There were standing stones, and curious geology – raised beaches and volcanic rills, and always, always that breathtaking silence. There was brown bathwater from the peaty hills, brown peaty water on the dinner table, yet seawater of the clearest crystal.
What I saw and felt that summer impressed me deeply. In particular my story “The Singing Loch” borrows much of its scenery and atmosphere from Jura. I’ve promised myself I’ll return one day, but it’s not the sort of place to impress the current Lady Graeme, who prefers not to stray too far from modern convenience. I’ll probably have to wait until the next life, remembering of course to bring with me a fresh pair of legs and a large bottle of “Bug-off”.

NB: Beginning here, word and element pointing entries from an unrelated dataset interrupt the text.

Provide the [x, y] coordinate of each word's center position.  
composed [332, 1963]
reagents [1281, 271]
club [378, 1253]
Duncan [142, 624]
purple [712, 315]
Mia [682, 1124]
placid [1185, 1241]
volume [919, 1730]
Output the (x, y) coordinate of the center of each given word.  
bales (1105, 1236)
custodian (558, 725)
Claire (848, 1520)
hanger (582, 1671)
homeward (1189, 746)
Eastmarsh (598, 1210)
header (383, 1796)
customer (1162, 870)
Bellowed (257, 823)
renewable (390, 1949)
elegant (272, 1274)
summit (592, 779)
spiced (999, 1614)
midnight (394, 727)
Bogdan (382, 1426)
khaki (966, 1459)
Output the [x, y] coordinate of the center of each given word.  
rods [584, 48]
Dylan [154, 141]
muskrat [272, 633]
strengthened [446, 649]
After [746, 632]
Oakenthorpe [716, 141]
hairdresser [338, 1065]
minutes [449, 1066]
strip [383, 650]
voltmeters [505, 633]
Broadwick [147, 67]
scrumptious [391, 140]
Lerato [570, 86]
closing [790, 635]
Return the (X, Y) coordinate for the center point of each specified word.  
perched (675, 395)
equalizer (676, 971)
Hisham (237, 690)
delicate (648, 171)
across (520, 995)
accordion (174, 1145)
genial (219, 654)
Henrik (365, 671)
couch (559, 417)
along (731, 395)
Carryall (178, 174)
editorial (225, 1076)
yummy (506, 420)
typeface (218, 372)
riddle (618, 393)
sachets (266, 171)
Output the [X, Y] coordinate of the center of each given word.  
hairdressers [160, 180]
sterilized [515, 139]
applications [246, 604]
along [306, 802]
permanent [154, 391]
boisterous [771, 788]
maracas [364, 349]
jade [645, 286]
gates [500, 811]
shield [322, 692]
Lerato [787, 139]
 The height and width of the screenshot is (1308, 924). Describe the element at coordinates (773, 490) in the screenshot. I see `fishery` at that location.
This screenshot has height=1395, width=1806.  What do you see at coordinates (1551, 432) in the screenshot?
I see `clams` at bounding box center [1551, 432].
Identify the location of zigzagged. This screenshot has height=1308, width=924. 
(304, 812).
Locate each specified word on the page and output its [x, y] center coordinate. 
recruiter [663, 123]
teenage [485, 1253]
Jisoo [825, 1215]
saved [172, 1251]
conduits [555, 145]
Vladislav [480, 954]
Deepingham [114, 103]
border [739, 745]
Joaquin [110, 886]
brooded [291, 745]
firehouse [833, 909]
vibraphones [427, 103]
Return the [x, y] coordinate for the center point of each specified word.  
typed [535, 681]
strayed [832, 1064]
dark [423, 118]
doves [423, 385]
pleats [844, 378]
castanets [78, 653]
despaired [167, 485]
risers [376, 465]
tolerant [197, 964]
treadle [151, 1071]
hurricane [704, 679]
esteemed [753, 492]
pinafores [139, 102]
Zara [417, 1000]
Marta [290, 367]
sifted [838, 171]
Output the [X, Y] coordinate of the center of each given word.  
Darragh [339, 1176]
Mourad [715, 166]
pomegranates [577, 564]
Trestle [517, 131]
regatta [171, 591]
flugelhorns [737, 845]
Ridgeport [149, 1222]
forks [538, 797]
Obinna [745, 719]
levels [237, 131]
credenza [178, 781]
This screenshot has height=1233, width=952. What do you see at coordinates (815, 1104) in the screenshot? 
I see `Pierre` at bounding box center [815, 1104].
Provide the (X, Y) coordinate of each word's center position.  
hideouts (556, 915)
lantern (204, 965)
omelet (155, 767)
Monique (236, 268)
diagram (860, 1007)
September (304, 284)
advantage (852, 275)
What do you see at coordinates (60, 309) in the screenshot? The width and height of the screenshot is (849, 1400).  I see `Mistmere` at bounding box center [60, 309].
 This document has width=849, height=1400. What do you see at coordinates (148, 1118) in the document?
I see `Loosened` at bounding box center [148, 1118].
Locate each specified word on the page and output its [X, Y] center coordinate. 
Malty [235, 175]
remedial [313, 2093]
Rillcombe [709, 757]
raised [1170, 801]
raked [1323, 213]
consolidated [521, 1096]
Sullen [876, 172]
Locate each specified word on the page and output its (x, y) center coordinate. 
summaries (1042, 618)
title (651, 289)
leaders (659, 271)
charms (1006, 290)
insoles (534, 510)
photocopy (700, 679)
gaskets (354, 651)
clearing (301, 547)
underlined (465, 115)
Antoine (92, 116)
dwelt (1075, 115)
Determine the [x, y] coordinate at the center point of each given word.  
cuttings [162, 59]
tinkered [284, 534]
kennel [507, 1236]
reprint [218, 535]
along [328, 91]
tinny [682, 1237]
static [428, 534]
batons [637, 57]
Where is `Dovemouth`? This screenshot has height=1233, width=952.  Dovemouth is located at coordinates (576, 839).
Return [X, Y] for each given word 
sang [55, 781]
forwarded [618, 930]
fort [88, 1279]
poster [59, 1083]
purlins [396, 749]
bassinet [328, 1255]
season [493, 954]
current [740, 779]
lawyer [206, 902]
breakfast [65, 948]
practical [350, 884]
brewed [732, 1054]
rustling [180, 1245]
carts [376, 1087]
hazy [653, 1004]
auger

The UK is a place of dramatic contrasts. If our bustling cities represent the rational, the material, the ego, then Jura, and its little Hebridean neighbours represent the stillness of our deepest soul. It’s a queer sort of idyll, but an idyll indeed for those with an eye for the simpler things. If you’re the PM needing an escape from the Punch and Judy of politics, I can think of nowhere better. But even if you’re just an ordinary bod with a pair of well-worn boots, and taste for the lonely,…
It’s going to be your sort of place as well.
If Orwell considered it a safe place to be, I should perhaps add it to my list of possible Armageddon survivalist spots.